━━━ MATERIAL FOR THE TASK ━━━

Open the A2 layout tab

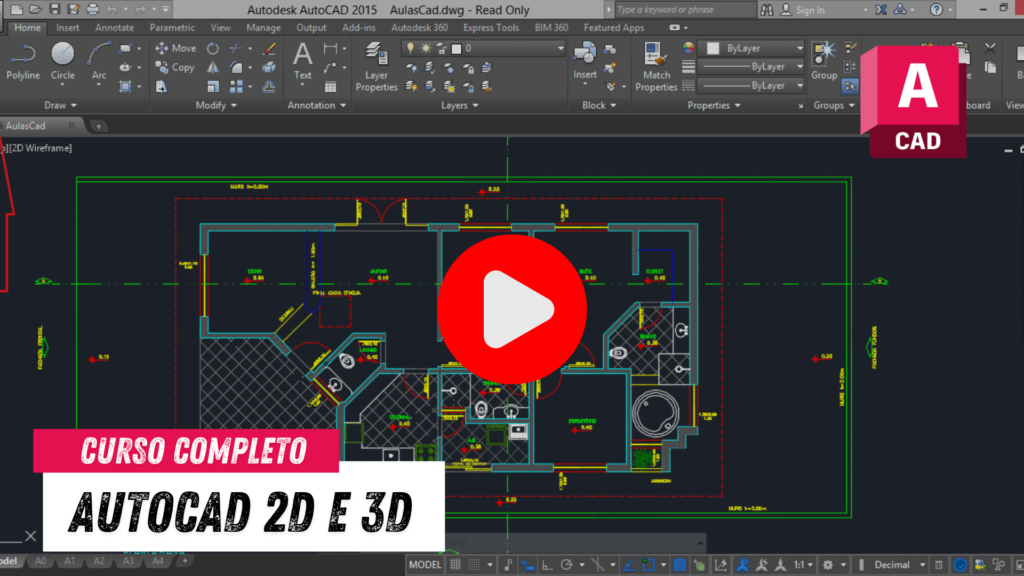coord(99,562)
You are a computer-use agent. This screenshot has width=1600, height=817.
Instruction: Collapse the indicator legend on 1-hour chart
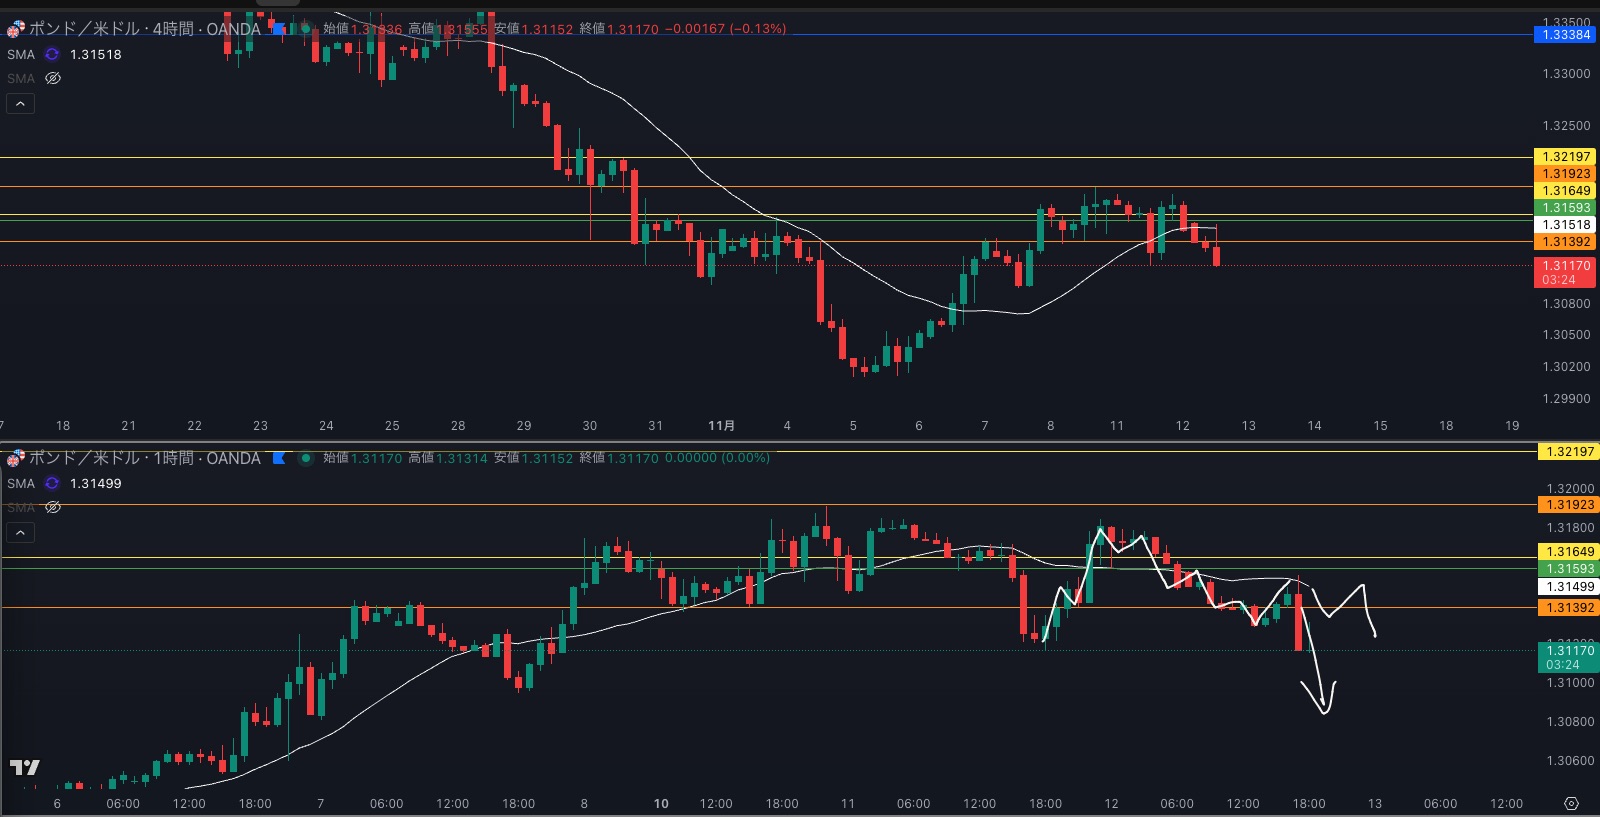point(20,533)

━━━

TASK BRIEF =>
Would you retype each line above exactly and skip every image?

EXERCISE ANSWER =>
Open the A2 layout tab

coord(99,562)
You are a computer-use agent. This screenshot has width=1600, height=817.
Instruction: Collapse the indicator legend on 1-hour chart
point(20,533)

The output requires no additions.